■ 本文抜粋 ■
TAXI幻夢譚 ~ストレンジ・ワールド ACT.2~

1997

『TAXI幻夢譚 ~ストレンジ・ワールド ACT.2~』は1997年にPC98用として、ソルシエールから発売されました。

タクシーの中から様々に展開されるストーリー。
ソルシエールの代表作と呼べる作品でしたね。

<概要>

ゲームジャンルはノベル系ADVになります。

タイトルからも想像つくかと思いますが、主人公の初期設定はタクシーの運転手です。
開始直後にどのような乗客が望みなのかという選択肢があらわれ、以後は選択肢を選ぶことで物語が無数に分岐していきます。

<感想>

ジャンルはノベル系のADVなのですが、近年のノベルゲー様に、誰か特定のヒロインの物語を読むとか、数本のシナリオのどれかを読ませるという作りではありません。
『河原崎家の一族』に代表されるような、主人公の選択次第でどんどん枝分かれしていくタイプになります。

タクシーに端を発する様々なストーリー。

■ 課題 A ■
ゲーム紹介の文章から、「ソルシエールの代表作と呼べる作品でしたね。」から「るという作りではありません。」までをそのまま書き写せ。

(目標位置の記録)
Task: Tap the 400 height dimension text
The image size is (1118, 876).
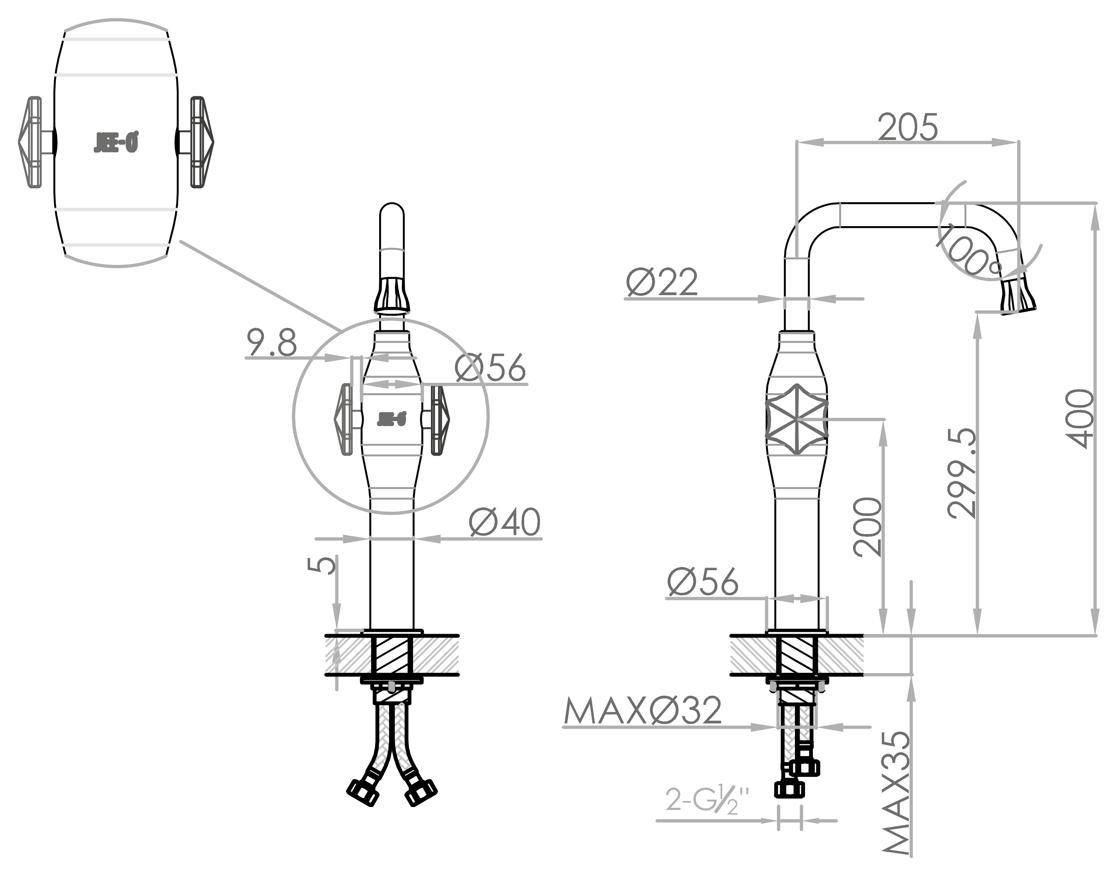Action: [x=1080, y=419]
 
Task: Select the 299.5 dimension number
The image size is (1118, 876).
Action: [x=962, y=472]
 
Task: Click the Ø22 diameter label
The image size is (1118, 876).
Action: [x=662, y=281]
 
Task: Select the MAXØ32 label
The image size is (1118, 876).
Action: [x=643, y=711]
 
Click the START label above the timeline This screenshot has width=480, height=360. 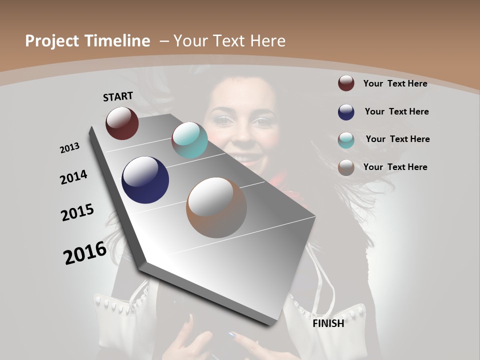click(118, 96)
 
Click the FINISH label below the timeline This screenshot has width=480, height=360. click(328, 324)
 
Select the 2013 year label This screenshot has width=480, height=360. click(70, 148)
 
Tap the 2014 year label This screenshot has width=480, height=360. click(74, 178)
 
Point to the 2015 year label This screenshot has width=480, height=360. click(78, 212)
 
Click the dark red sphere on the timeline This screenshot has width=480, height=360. click(122, 123)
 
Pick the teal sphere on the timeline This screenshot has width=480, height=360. click(190, 140)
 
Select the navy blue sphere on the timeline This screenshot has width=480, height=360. click(145, 180)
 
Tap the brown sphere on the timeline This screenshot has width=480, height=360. click(216, 208)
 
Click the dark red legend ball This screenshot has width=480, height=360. click(346, 83)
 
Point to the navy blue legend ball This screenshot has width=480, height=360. click(346, 112)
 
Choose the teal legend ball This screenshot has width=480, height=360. click(346, 140)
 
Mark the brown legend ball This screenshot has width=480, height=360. click(346, 168)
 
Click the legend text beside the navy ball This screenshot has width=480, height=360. click(396, 112)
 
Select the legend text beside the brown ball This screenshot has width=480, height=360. click(395, 167)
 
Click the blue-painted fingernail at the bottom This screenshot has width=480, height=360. click(232, 334)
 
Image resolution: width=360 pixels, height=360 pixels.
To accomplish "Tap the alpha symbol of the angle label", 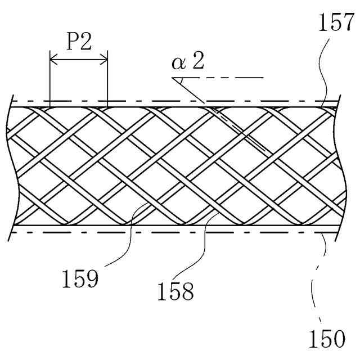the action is point(179,62).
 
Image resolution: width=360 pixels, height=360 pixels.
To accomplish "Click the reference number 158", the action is point(177,291).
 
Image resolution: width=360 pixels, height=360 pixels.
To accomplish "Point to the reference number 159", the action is point(80,278).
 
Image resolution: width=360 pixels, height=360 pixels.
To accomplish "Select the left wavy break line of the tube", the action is point(10,163).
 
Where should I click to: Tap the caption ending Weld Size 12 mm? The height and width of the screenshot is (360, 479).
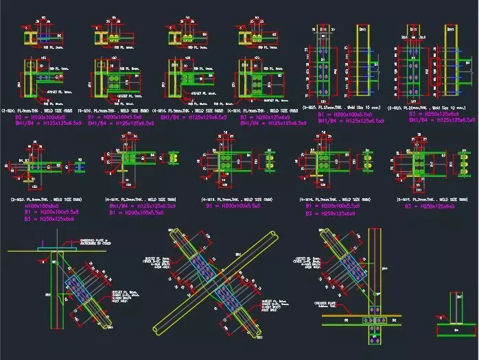pyautogui.click(x=432, y=108)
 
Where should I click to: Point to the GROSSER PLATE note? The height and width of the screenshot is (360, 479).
pyautogui.click(x=339, y=302)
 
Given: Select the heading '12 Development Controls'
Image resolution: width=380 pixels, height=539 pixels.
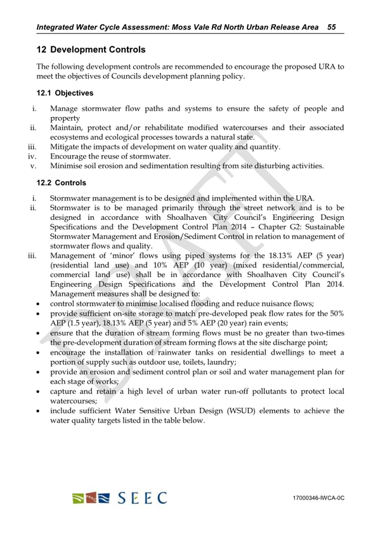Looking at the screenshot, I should [x=91, y=49].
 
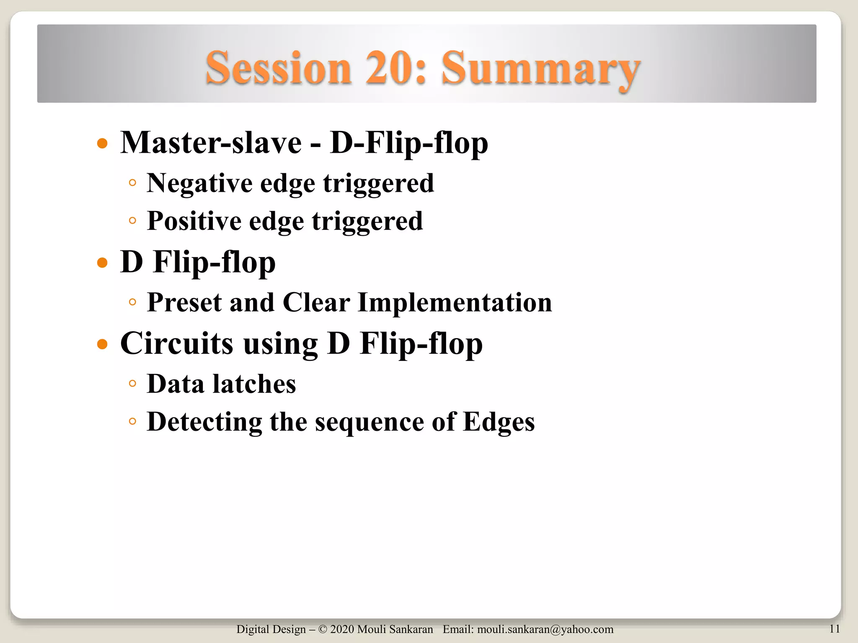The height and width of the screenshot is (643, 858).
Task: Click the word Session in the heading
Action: [278, 68]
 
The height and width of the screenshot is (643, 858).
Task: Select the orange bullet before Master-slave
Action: [102, 144]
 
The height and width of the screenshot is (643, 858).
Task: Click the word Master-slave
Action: [211, 143]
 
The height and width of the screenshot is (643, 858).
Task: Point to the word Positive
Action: [194, 221]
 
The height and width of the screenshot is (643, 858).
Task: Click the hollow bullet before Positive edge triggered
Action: [132, 221]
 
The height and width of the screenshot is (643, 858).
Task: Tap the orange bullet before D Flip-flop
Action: [102, 263]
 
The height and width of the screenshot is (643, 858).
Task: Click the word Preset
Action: [183, 302]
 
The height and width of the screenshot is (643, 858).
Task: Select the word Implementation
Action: [455, 302]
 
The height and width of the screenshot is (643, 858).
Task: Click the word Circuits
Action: [176, 343]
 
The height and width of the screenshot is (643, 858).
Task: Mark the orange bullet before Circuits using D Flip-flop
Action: [102, 345]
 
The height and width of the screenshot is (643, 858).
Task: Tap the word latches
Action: [254, 384]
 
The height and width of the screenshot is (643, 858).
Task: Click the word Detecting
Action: [204, 422]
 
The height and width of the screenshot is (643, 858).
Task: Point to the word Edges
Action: [499, 422]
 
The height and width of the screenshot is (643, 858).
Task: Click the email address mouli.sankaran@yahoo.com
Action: [545, 629]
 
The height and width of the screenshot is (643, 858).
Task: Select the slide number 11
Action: [835, 629]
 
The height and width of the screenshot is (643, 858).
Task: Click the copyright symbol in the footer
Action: [323, 629]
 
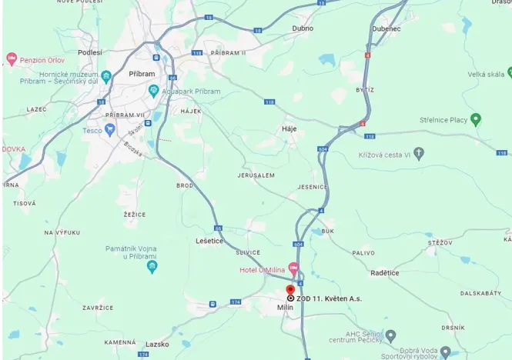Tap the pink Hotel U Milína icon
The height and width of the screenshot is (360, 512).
[x=293, y=268]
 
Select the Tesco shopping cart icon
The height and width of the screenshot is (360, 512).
[x=110, y=129]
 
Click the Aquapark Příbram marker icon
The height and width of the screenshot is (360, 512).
[x=154, y=91]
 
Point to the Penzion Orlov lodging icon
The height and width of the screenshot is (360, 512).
[x=12, y=59]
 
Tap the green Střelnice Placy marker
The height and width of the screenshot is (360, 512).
[x=476, y=119]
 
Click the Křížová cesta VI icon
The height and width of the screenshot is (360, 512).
[x=419, y=154]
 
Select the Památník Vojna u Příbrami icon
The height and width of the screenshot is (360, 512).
[x=152, y=267]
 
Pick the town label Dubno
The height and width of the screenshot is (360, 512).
[x=303, y=28]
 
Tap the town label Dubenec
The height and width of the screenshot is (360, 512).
[x=385, y=28]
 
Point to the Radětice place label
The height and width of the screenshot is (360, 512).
[x=384, y=272]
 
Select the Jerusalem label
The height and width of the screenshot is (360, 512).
[x=256, y=175]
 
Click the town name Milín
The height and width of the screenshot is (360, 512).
[x=285, y=308]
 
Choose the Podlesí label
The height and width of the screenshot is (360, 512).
[x=89, y=52]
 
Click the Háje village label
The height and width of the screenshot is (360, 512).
[x=289, y=128]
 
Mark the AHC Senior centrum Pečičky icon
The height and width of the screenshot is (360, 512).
[x=390, y=335]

■ 課題 B ■
記録のうち「Select the Tesco shopping cart icon」を含む行から「[x=289, y=128]」を含む行までを、「screenshot」を「capture」に置き換えて書き改めてください。ほかは一切変えず、この範囲の行だけを示すこと。

■ 解答 A ■
ソルシエールの代表作と呼べる作品でしたね。

<概要>

ゲームジャンルはノベル系ADVになります。

タイトルからも想像つくかと思いますが、主人公の初期設定はタクシーの運転手です。
開始直後にどのような乗客が望みなのかという選択肢があらわれ、以後は選択肢を選ぶことで物語が無数に分岐していきます。

<感想>

ジャンルはノベル系のADVなのですが、近年のノベルゲー様に、誰か特定のヒロインの物語を読むとか、数本のシナリオのどれかを読ませるという作りではありません。

■ 解答 B ■
Select the Tesco shopping cart icon
The height and width of the capture is (360, 512).
[x=110, y=129]
 
Click the Aquapark Příbram marker icon
The height and width of the capture is (360, 512).
[x=154, y=91]
 
Point to the Penzion Orlov lodging icon
The height and width of the capture is (360, 512).
[x=12, y=59]
 
Tap the green Střelnice Placy marker
The height and width of the capture is (360, 512).
[x=476, y=119]
 
Click the Křížová cesta VI icon
The height and width of the capture is (360, 512).
[x=419, y=154]
 
Select the Památník Vojna u Příbrami icon
The height and width of the capture is (360, 512).
[x=152, y=267]
 
Pick the town label Dubno
The height and width of the capture is (360, 512).
[x=303, y=28]
 
Tap the town label Dubenec
The height and width of the capture is (360, 512).
[x=385, y=28]
 
Point to the Radětice place label
The height and width of the capture is (360, 512).
[x=384, y=272]
 
Select the Jerusalem label
The height and width of the capture is (360, 512).
[x=256, y=175]
 
Click the town name Milín
The height and width of the capture is (360, 512).
[x=285, y=308]
 
Choose the Podlesí label
The height and width of the capture is (360, 512).
[x=89, y=52]
 
Click the Háje village label
The height and width of the capture is (360, 512).
[x=289, y=128]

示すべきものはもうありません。